We then went to my regular OB at 18 weeks for our "big" 18 week anatomy scan. Much to Ryle's relief, Baby A is a BOY! So we get the best of both worlds - A BOY AND A GIRL!! Again, both babies are doing great, which means this is one HAPPY mommy! And Daddy was pretty happy too! We had our gender reveal party for the family the very next day! Our theme was "Camo or Pink, what do you think?!", it turned out great! We tricked my father in law and only let out pink balloons at first because he just knew there was a boy in there! Then we let out the camo balloons! I have waited so long for all of these moments, sometimes it still doesn't seem real ...

November 19, is a day I will never forget. Ryle and I go to our second high risk appointment, expecting everything to be fine because we have had nothing but good reports at all of our appointments since getting pregnant. Babies were looking and doing great. However, the doctor saw something with my cervix, and wanted to do a vaginal ultrasound to double check. Once he saw the ultrasound, his exact words were "I'm a little concerned with what I see". At this point, I'm 20 weeks and a nervous wreck because I know that the babies would not survive if something happened. Apparently, baby boy was sitting directly on my cervix and it was starting to "funnel" or open. He explained how this was cause for concern. So I turn to Ryle and say "I'm a little freaked out right now", the doctor's reply was "You should be freaked out, the babies would not live if you went into labor". In the back of my mind I already knew this, but to hear the words come out of the doctor's mouth did something to me. I almost lost it on the table. They told me to come back in a week and see if there are any changes. After I got dressed, I could barely keep it together. I had to get out of that hospital as fast as I could. Ryle and I decided that I would take off the next two days just to get off of my feet. I was put on "husband mandated bed rest"! So I spent the next week on the couch or in bed ... I'm SO thankful for my amazing husband. He took such great care of us during that week.

We went back November 26th to have my cervix rechecked. And thank goodness, the funnel was gone. They didn't check on the babies at this visit, but I didn't care after they told me my cervix was much better.

Then we saw my regular doctor on December 1st. At this visit after hearing about everything that happened, he put me on 6 weeks of modified bed rest. Meaning I could get up and move around my house, but I couldn't be on my feet for long periods of time. He says that there is no medical proof that bed rest will prevent the cervix from funneling or prevent preterm labor, but after being on bed rest for a week and then getting a good cervix report, I'm a firm believer. On December 22, he extended my bed rest throughout my pregnancy. On December 31, we saw the high risk doctor again. So far my cervix is looking great and babies are healthy.
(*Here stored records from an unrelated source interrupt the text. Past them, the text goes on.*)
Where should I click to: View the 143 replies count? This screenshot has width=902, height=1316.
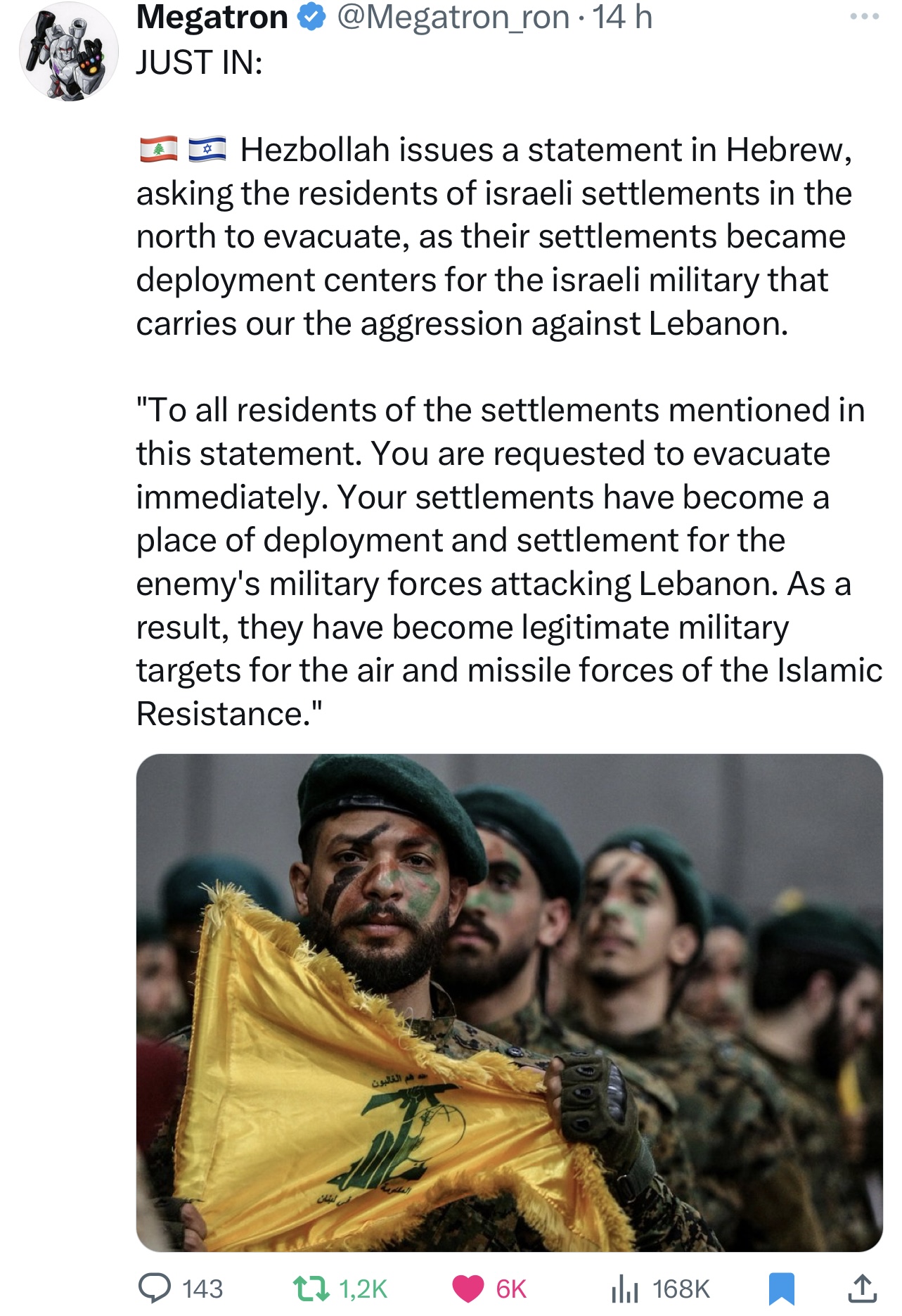click(x=202, y=1289)
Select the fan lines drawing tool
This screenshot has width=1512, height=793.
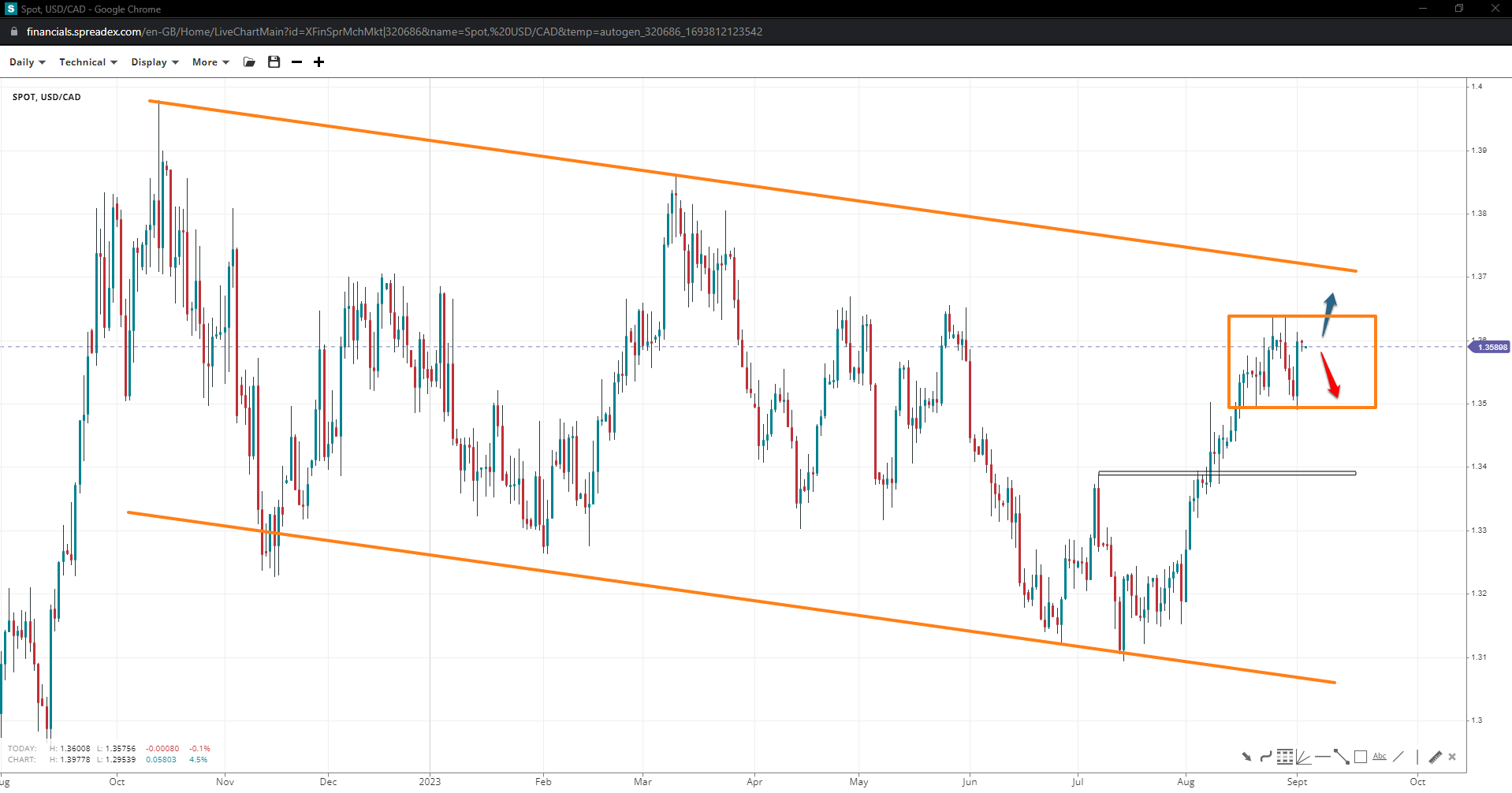[1303, 758]
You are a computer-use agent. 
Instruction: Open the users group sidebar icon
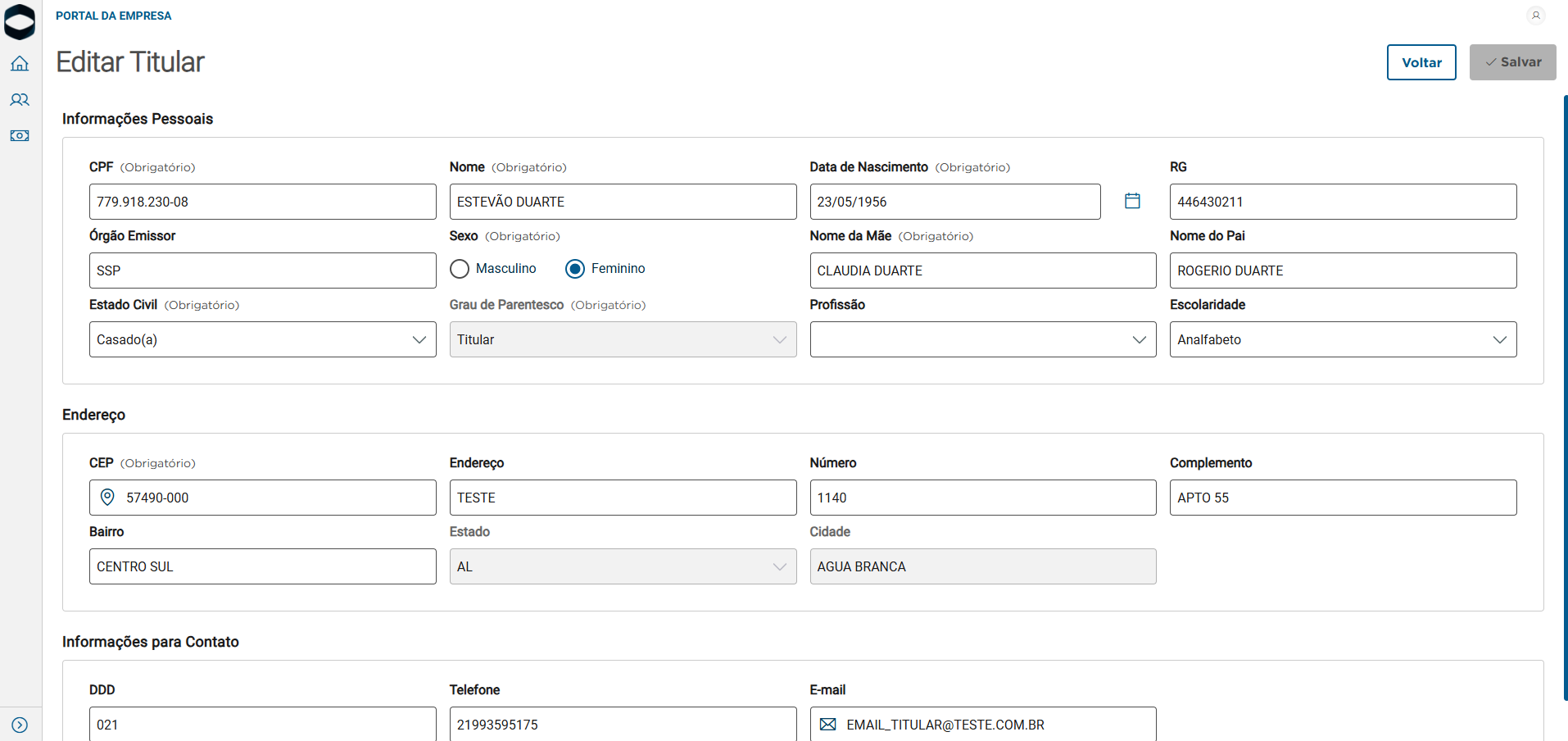(x=20, y=100)
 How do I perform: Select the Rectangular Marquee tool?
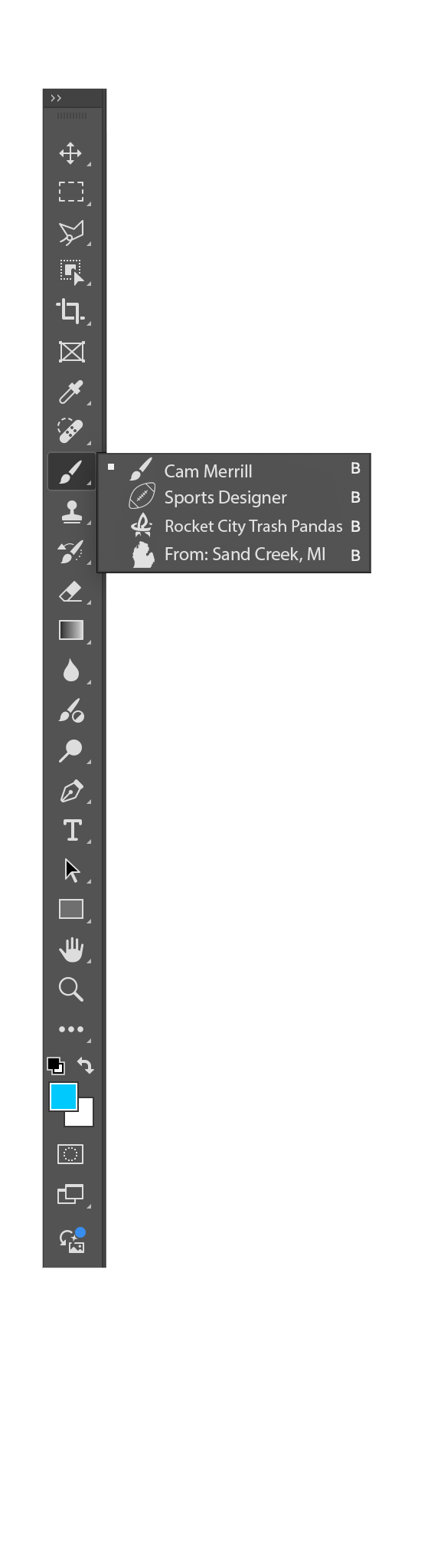[x=70, y=192]
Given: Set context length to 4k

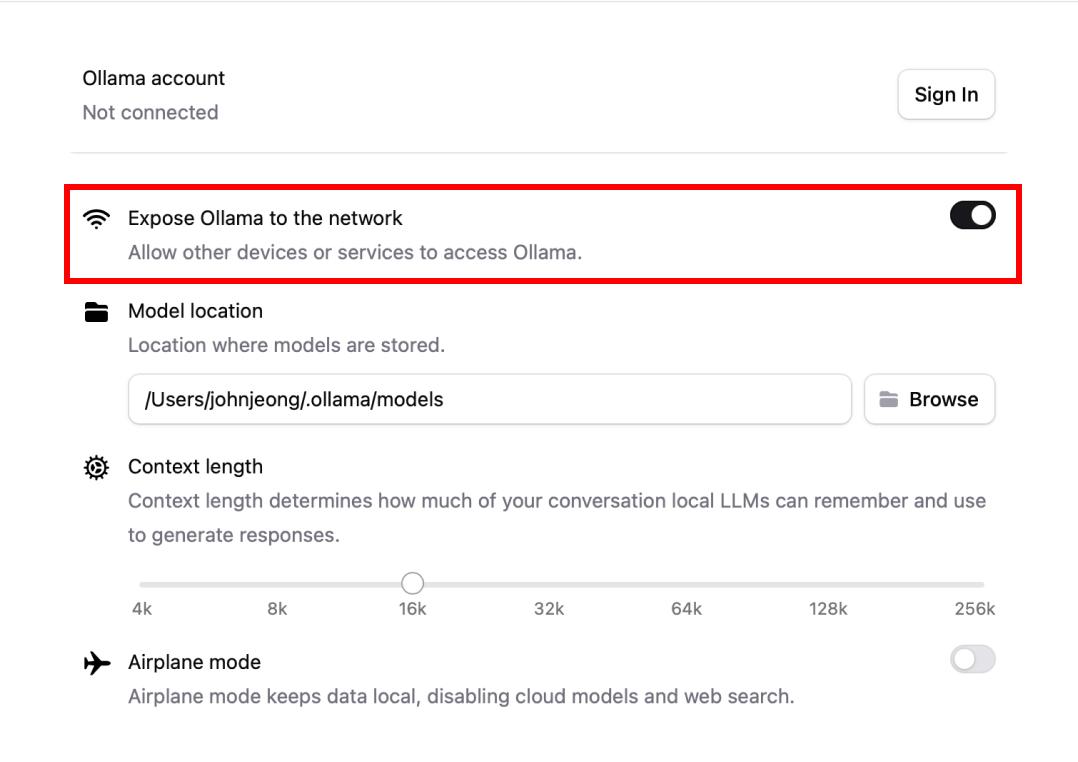Looking at the screenshot, I should pyautogui.click(x=142, y=584).
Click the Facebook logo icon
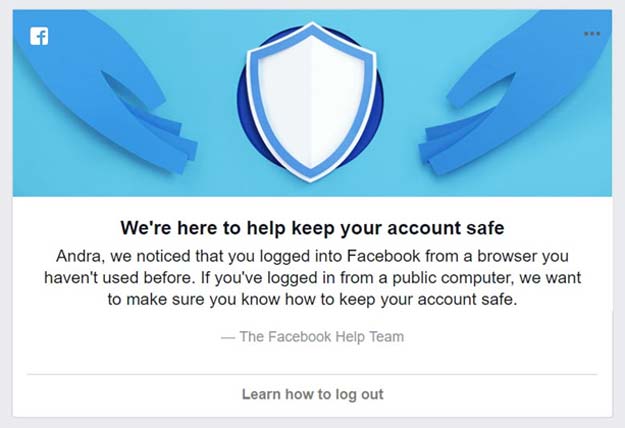 click(39, 37)
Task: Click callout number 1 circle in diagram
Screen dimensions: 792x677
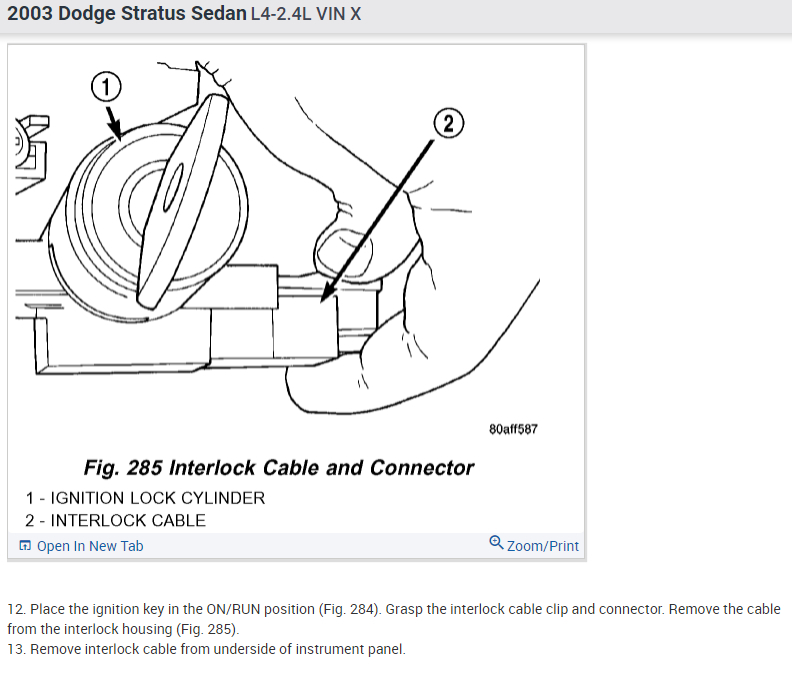Action: point(106,87)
I'm so thankful that they are doing well. I just couldn't stand the thought of losing them. The best parts of my day are just laying around and feeling or watching them move. I'm not sure I will ever be able to truly explain to them how much they were wanted or loved before they even got here. I still get all emotional when I think about how long we "worked" to get to this point. Every single day as I rub my belly, or read them a story, or just talk to them, I'm reminded that I was just about ready to give up. I was at the point where I thought that I would never get pregnant. I thought that I would never be able to give my husband a child ... much less 2! I love them so much already, I can't imagine loving them even more. But I know that as soon as they make their arrival, I will be proved wrong. It's hard to believe that I'm already 27 weeks. It seems so crazy to think that in as little as 7-10 weeks if we make it to my doctors goal of 34-37 weeks, that I will have two babies in my arms.

Two little miracles. My Canaan and Camille ....

Here are some pictures since it's been 3 months!









Gender Reveal Party

Camo AND Pink

One of my favorite pictures ever! Diesel is going to be a great big brother!!